In Macedonia la situazione resta molto incerta e ricca di tensione dopo il voto anticipato dello scorso 11 dicembre che ha fatto registrare un successo di stretta misura del partito conservatore al governo Vmro-Dpmne sul partito socialdemocratico (Sdsm) all’opposizione. 38,06% e 51 seggi contro 36,69% e 49 seggi. A causa dell’esame ancora non completato dei ricorsi presentati da varie forze politiche, i risultati finali non sono stati ancora ufficializzati e i leader dei due schieramenti, il conservatore Nikola Gruevski (nella foto in apertura) e il socialdemocratico Zoran Zaev, rivendicano entrambi il diritto a formare il nuovo governo. Zaev, pur avendo perso di misura le elezioni per soli 18 mila voti, sostiene che dal Paese sia giunto un chiaro segnale per il cambiamento, del quale non si può non tenere conto. “I cittadini hanno votato per una vita migliore, per la piena libertà e democrazia”, ha detto oggi a Skopje, dove ha incontrato l’ambasciatore americano Jess Bailey. “La Macedonia avrà un nuovo governo che lavorerà nell’interesse di tutti i cittadini”.

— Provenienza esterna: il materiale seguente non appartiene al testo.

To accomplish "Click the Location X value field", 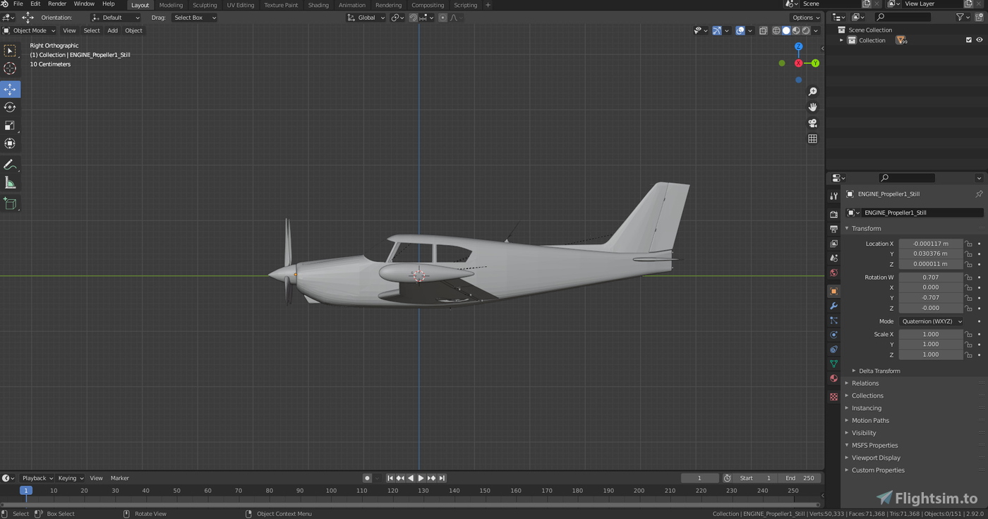I will 930,243.
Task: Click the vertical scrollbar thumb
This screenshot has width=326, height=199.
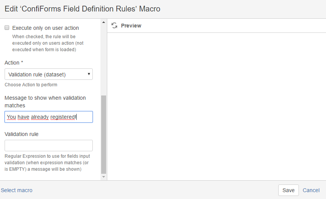Action: pyautogui.click(x=103, y=134)

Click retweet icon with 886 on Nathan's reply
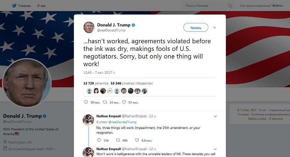[118, 140]
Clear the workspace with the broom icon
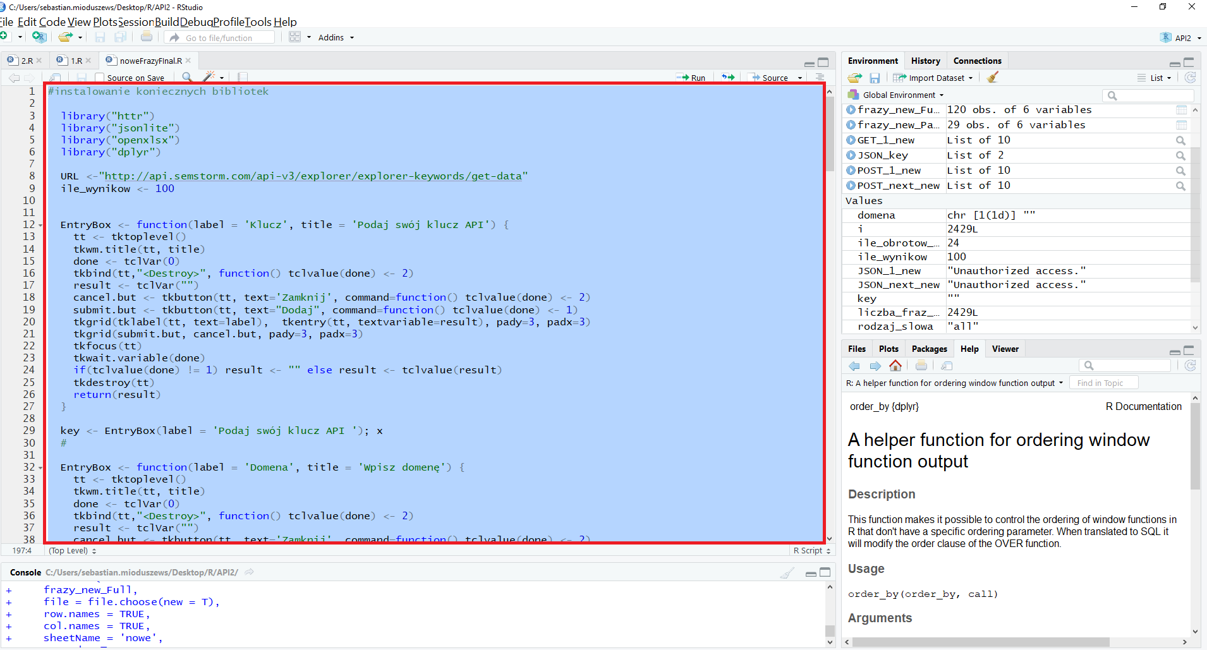Image resolution: width=1207 pixels, height=650 pixels. point(993,78)
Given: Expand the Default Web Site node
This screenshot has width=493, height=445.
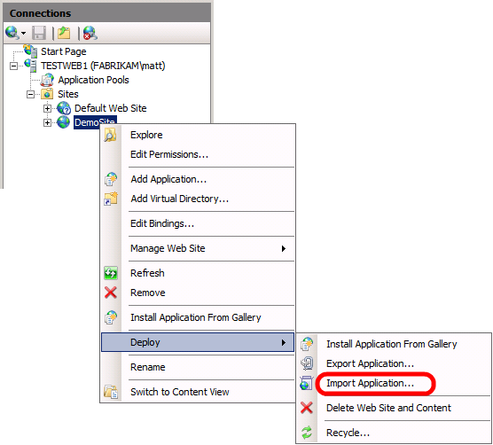Looking at the screenshot, I should click(47, 108).
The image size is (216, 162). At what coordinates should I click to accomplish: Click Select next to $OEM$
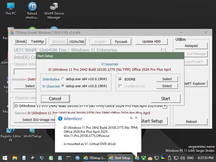coord(167,79)
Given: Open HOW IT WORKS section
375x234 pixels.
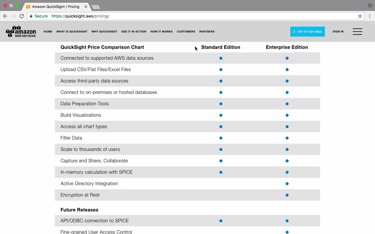Looking at the screenshot, I should pos(161,32).
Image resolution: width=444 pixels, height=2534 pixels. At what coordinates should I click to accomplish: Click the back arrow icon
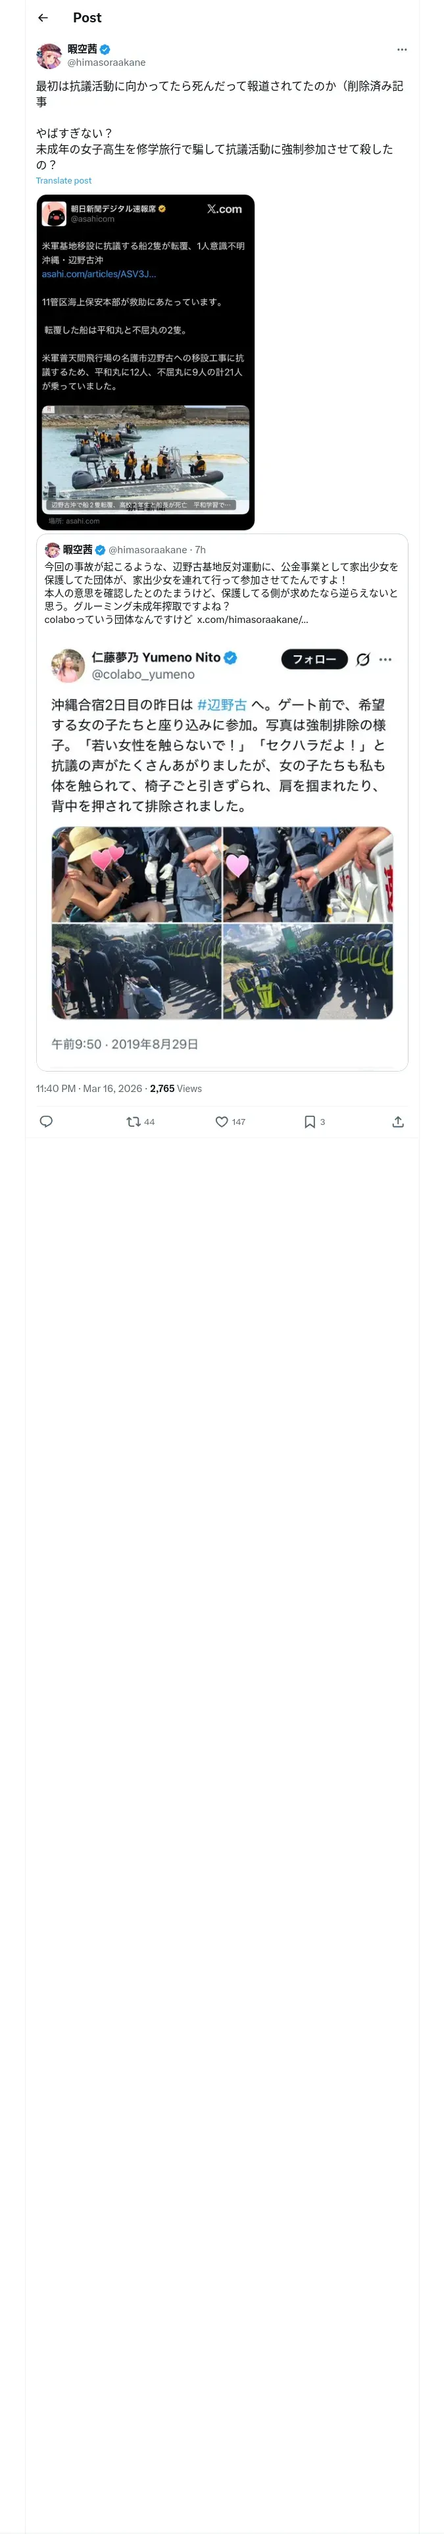(x=42, y=18)
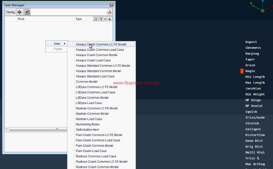Click the blue right-arrow run icon
The width and height of the screenshot is (273, 169).
[20, 12]
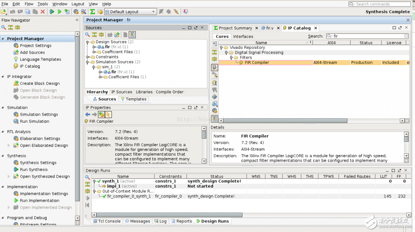Click Create Block Design link

(39, 83)
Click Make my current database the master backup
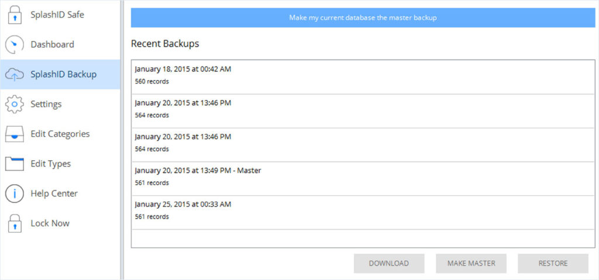Screen dimensions: 599x280 point(363,18)
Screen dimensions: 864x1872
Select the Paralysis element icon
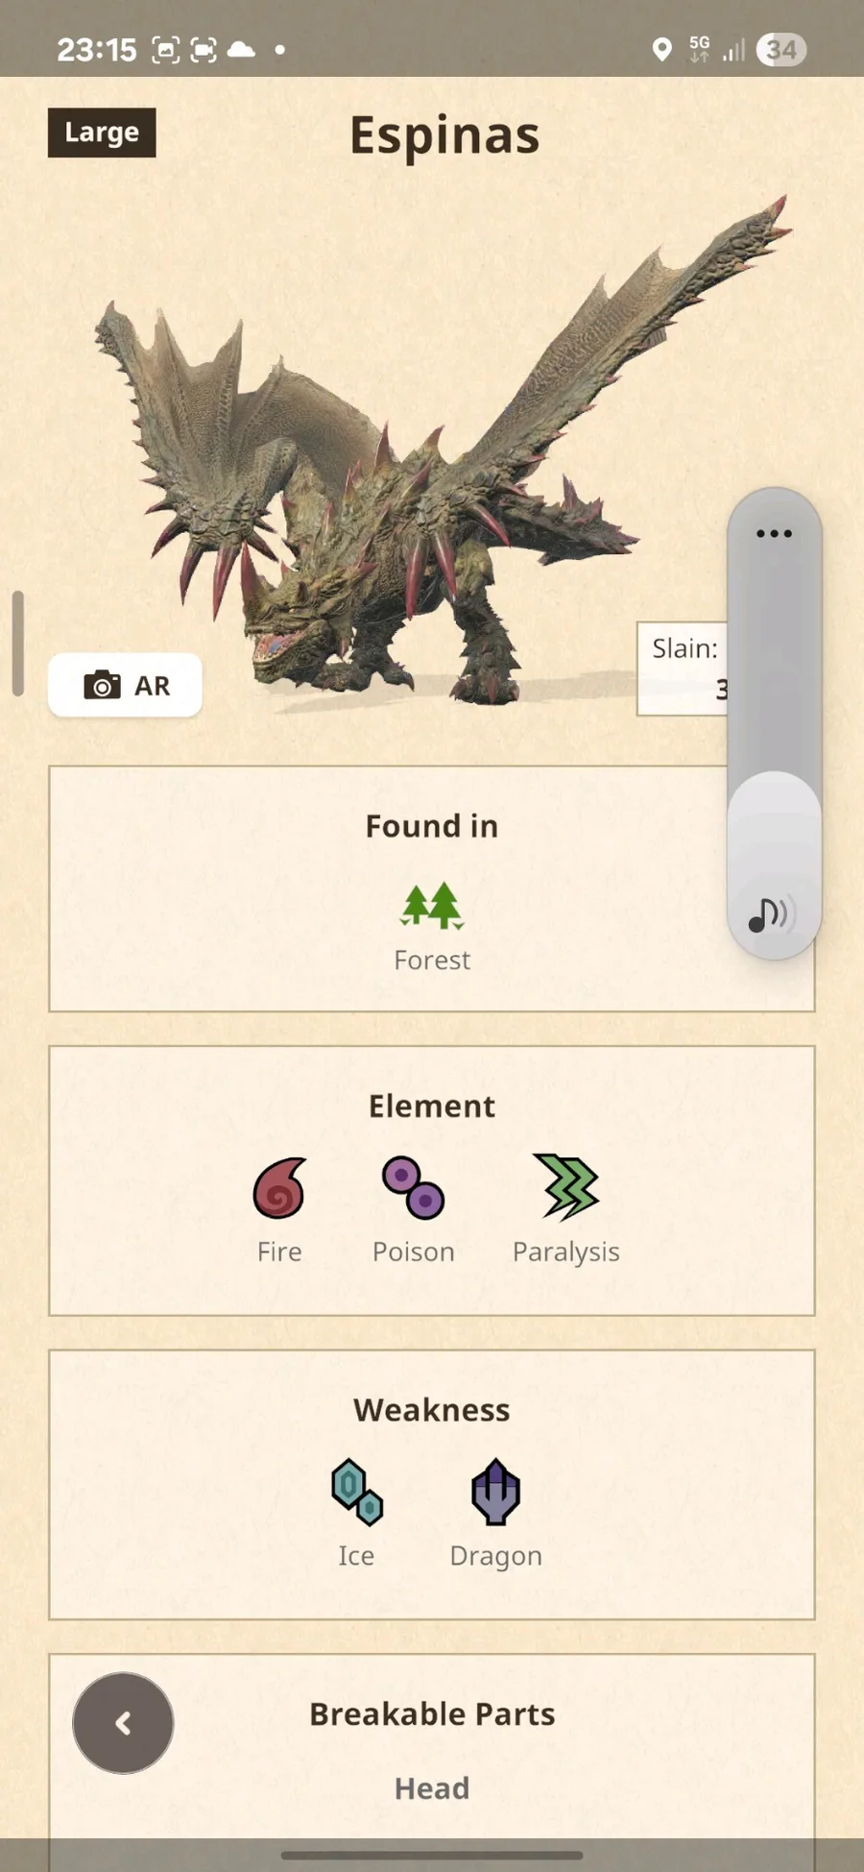pos(566,1187)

Ma a rivendicare il diritto a formare il nuovo esecutivo è anche il vincitore delle politiche Nikola Gruevski, che mette in guardia da cambiamenti di percentuali nei risultati elettorali in seguito ai ricorsi e a eventuali ripetizioni del voto, in grado di ribaltare l’esito delle urne. Gruevski ha detto chiaramente che è necessario rispettare l’esito della consultazione, invitando diplomatici e forze straniere a non interferire nella situazione interna della Macedonia. Numerosi osservatori si mostrano preoccupati per la situazione creatasi dopo il voto e non escludono disordini e azioni di forza, sottolineando come le elezioni, dalle quali ci si attendeva la soluzione della lunga crisi politica in Macedonia, abbiano al contrario complicato ancora di più la situazione.